┌────────

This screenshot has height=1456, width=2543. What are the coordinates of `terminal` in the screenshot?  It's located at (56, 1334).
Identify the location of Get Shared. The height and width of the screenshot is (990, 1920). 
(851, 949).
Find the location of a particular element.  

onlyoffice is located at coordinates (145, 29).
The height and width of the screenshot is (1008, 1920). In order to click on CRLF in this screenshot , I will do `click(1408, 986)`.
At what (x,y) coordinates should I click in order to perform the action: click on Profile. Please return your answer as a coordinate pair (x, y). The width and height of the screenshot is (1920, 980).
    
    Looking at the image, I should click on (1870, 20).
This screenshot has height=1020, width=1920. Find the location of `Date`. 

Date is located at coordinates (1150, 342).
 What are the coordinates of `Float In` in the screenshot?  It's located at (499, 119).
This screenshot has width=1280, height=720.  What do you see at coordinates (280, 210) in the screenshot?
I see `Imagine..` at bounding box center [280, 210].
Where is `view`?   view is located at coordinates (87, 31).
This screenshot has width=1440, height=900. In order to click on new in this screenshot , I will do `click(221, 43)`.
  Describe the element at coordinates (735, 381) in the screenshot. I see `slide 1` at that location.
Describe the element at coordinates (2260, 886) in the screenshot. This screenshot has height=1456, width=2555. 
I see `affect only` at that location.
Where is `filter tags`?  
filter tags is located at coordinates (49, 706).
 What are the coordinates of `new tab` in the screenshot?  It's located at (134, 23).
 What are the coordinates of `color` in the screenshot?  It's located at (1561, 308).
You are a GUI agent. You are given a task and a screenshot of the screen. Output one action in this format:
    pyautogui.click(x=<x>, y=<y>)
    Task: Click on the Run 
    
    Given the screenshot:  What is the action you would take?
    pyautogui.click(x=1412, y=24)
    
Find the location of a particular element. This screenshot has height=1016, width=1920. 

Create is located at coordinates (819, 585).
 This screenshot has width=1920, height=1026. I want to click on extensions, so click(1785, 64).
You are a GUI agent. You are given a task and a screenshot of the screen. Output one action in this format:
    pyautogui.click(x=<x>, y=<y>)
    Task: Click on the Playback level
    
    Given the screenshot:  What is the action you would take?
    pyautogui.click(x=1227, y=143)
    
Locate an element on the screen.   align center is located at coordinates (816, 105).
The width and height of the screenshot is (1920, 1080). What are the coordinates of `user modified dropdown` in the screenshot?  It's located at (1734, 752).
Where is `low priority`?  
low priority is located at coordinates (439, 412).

└────────

### Set task
Can you put every line of the rows above into a JSON list of strings, one string per line, with blank lines left out?

### Written reply
[
  "This screenshot has height=1456, width=2543. What are the coordinates of `terminal` in the screenshot?  It's located at (56, 1334).",
  "Identify the location of Get Shared. The height and width of the screenshot is (990, 1920). ",
  "(851, 949).",
  "Find the location of a particular element.  ",
  "onlyoffice is located at coordinates (145, 29).",
  "The height and width of the screenshot is (1008, 1920). In order to click on CRLF in this screenshot , I will do `click(1408, 986)`.",
  "At what (x,y) coordinates should I click in order to perform the action: click on Profile. Please return your answer as a coordinate pair (x, y). The width and height of the screenshot is (1920, 980).",
  "    Looking at the image, I should click on (1870, 20).",
  "This screenshot has height=1020, width=1920. Find the location of `Date`. ",
  "Date is located at coordinates (1150, 342).",
  " What are the coordinates of `Float In` in the screenshot?  It's located at (499, 119).",
  "This screenshot has width=1280, height=720.  What do you see at coordinates (280, 210) in the screenshot?",
  "I see `Imagine..` at bounding box center [280, 210].",
  "Where is `view`?   view is located at coordinates (87, 31).",
  "This screenshot has width=1440, height=900. In order to click on new in this screenshot , I will do `click(221, 43)`.",
  "  Describe the element at coordinates (735, 381) in the screenshot. I see `slide 1` at that location.",
  "Describe the element at coordinates (2260, 886) in the screenshot. This screenshot has height=1456, width=2555. ",
  "I see `affect only` at that location.",
  "Where is `filter tags`?  ",
  "filter tags is located at coordinates (49, 706).",
  " What are the coordinates of `new tab` in the screenshot?  It's located at (134, 23).",
  " What are the coordinates of `color` in the screenshot?  It's located at (1561, 308).",
  "You are a GUI agent. You are given a task and a screenshot of the screen. Output one action in this format:",
  "    pyautogui.click(x=<x>, y=<y>)",
  "    Task: Click on the Run ",
  "    Given the screenshot:  What is the action you would take?",
  "    pyautogui.click(x=1412, y=24)",
  "Find the location of a particular element. This screenshot has height=1016, width=1920. ",
  "Create is located at coordinates (819, 585).",
  " This screenshot has width=1920, height=1026. I want to click on extensions, so click(1785, 64).",
  "You are a GUI agent. You are given a task and a screenshot of the screen. Output one action in this format:",
  "    pyautogui.click(x=<x>, y=<y>)",
  "    Task: Click on the Playback level",
  "    Given the screenshot:  What is the action you would take?",
  "    pyautogui.click(x=1227, y=143)",
  "Locate an element on the screen.   align center is located at coordinates (816, 105).",
  "The width and height of the screenshot is (1920, 1080). What are the coordinates of `user modified dropdown` in the screenshot?  It's located at (1734, 752).",
  "Where is `low priority`?  ",
  "low priority is located at coordinates (439, 412)."
]